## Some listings
-- START --

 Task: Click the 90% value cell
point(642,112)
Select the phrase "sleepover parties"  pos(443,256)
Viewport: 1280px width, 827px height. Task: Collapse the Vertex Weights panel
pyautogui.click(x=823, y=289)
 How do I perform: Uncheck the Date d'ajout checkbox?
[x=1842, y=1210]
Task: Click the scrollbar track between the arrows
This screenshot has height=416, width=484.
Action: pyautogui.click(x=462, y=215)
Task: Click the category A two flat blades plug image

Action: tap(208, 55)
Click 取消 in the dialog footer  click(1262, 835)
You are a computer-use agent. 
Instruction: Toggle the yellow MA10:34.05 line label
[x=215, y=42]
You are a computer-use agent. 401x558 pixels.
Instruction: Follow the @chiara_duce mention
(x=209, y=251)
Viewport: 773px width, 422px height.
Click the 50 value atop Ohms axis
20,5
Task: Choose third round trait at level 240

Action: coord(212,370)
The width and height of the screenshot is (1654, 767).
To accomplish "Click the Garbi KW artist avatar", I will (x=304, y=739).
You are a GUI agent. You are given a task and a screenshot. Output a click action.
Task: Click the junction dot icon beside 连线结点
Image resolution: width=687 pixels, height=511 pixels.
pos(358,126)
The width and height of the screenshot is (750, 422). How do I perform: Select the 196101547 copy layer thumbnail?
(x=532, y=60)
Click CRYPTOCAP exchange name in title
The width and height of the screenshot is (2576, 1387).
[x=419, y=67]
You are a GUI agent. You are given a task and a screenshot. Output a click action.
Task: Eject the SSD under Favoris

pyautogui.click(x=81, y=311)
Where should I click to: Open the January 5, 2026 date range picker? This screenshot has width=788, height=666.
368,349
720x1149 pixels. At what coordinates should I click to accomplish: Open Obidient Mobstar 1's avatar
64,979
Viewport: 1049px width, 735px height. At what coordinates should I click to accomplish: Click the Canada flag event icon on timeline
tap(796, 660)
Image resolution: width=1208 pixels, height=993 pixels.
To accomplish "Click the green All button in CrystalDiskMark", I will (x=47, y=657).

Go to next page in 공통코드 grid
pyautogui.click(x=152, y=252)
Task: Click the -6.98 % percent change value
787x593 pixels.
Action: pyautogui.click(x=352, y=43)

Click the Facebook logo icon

-- END --

## What to do
Please update the listing so that every "GUI agent" becomes "screen agent", and keep everything else the same.

## Written solution
 Task: Click the 90% value cell
point(642,112)
Select the phrase "sleepover parties"  pos(443,256)
Viewport: 1280px width, 827px height. Task: Collapse the Vertex Weights panel
pyautogui.click(x=823, y=289)
 How do I perform: Uncheck the Date d'ajout checkbox?
[x=1842, y=1210]
Task: Click the scrollbar track between the arrows
This screenshot has height=416, width=484.
Action: pyautogui.click(x=462, y=215)
Task: Click the category A two flat blades plug image

Action: tap(208, 55)
Click 取消 in the dialog footer  click(1262, 835)
You are a computer-use agent. 
Instruction: Toggle the yellow MA10:34.05 line label
[x=215, y=42]
You are a computer-use agent. 401x558 pixels.
Instruction: Follow the @chiara_duce mention
(x=209, y=251)
Viewport: 773px width, 422px height.
Click the 50 value atop Ohms axis
20,5
Task: Choose third round trait at level 240

Action: coord(212,370)
The width and height of the screenshot is (1654, 767).
To accomplish "Click the Garbi KW artist avatar", I will (x=304, y=739).
You are a screen agent. You are given a task and a screenshot. Output a click action.
Task: Click the junction dot icon beside 连线结点
Image resolution: width=687 pixels, height=511 pixels.
pos(358,126)
The width and height of the screenshot is (750, 422). How do I perform: Select the 196101547 copy layer thumbnail?
(x=532, y=60)
Click CRYPTOCAP exchange name in title
The width and height of the screenshot is (2576, 1387).
[x=419, y=67]
You are a screen agent. You are given a task and a screenshot. Output a click action.
Task: Eject the SSD under Favoris

pyautogui.click(x=81, y=311)
Where should I click to: Open the January 5, 2026 date range picker? This screenshot has width=788, height=666.
368,349
720x1149 pixels. At what coordinates should I click to accomplish: Open Obidient Mobstar 1's avatar
64,979
Viewport: 1049px width, 735px height. At what coordinates should I click to accomplish: Click the Canada flag event icon on timeline
tap(796, 660)
Image resolution: width=1208 pixels, height=993 pixels.
To accomplish "Click the green All button in CrystalDiskMark", I will (x=47, y=657).

Go to next page in 공통코드 grid
pyautogui.click(x=152, y=252)
Task: Click the -6.98 % percent change value
787x593 pixels.
Action: pyautogui.click(x=352, y=43)

Click the Facebook logo icon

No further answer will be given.